My personal experience of rainforest is confined to Malaysia, where it is too damp to burn unless it is first cut down and allowed to dry out in the sun. The fires on these ladangs, as they are called, never spread to nearby rainforest, and abandoned ladangs eventually become rainforest again. I have some knowledge of other rainforests and have come to the conclusion that true rainforest is similar to Malaysia's. Throughout the wetter parts of the tropics, where there is not rainforest there is a kind of forest called monsoon forest which is only wet for a few months of the year. After that it dries out and eventually loses it's leaves as though it were winter.
Often it is fairly close to real rainforest, so there is a gradual transition from monsoon forest to rain forest. Both kinds are found in Amazonia and Central America, Dropping 5,000 gallons of gasoline into a rainforest to see if it would burn would be regarded as very odd nowadays, but it frequently happened in WW2. Allied and Japanese aircraft were frequently shot down and crashed into the jungle, seldom with 5,000 gallons of fuel aboard but certainly enough to cause a fire.

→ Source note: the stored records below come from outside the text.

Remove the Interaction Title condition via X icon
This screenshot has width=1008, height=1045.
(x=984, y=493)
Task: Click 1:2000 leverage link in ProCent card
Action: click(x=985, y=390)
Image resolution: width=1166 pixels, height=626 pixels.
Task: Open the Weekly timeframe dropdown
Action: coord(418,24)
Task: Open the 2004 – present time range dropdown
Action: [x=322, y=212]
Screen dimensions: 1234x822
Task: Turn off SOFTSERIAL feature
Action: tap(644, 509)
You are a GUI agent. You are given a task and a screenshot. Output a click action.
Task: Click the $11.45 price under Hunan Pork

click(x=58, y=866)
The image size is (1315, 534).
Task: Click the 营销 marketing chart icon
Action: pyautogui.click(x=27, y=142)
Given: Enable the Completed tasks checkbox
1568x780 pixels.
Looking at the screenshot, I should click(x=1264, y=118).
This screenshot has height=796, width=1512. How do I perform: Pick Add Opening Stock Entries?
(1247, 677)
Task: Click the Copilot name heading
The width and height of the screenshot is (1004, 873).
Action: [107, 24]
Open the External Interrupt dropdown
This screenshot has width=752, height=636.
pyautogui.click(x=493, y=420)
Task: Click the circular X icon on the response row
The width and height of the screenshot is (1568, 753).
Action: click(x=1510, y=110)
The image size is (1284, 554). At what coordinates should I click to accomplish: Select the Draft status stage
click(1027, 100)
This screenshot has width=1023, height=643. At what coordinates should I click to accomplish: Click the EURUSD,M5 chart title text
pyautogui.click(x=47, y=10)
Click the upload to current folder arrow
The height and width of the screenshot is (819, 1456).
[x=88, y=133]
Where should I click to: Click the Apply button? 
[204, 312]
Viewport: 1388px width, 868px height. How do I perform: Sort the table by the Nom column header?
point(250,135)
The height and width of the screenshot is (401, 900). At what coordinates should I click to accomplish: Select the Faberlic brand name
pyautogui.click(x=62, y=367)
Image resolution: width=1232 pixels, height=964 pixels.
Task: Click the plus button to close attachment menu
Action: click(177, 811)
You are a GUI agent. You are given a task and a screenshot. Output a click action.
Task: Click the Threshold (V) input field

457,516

In Malaya and Borneo the jungle never caught fire, and although this happened all over S.E.Asia, surprisingly enough I have never heard of an incident where the jungle caught fire. There is some monsoon forest in India, but the fighting there was confined to Assam, where it is rainforest.
In modern times a large jet occasionally crashes into jungle, but again I have never heard of one setting he jungle alight. Jet fuel, of course, is not as inflammable as gasoline. Some of the fires in Brazil currently shown on TV look as though it is the sort of scrub which springs up on land which was once cultivated.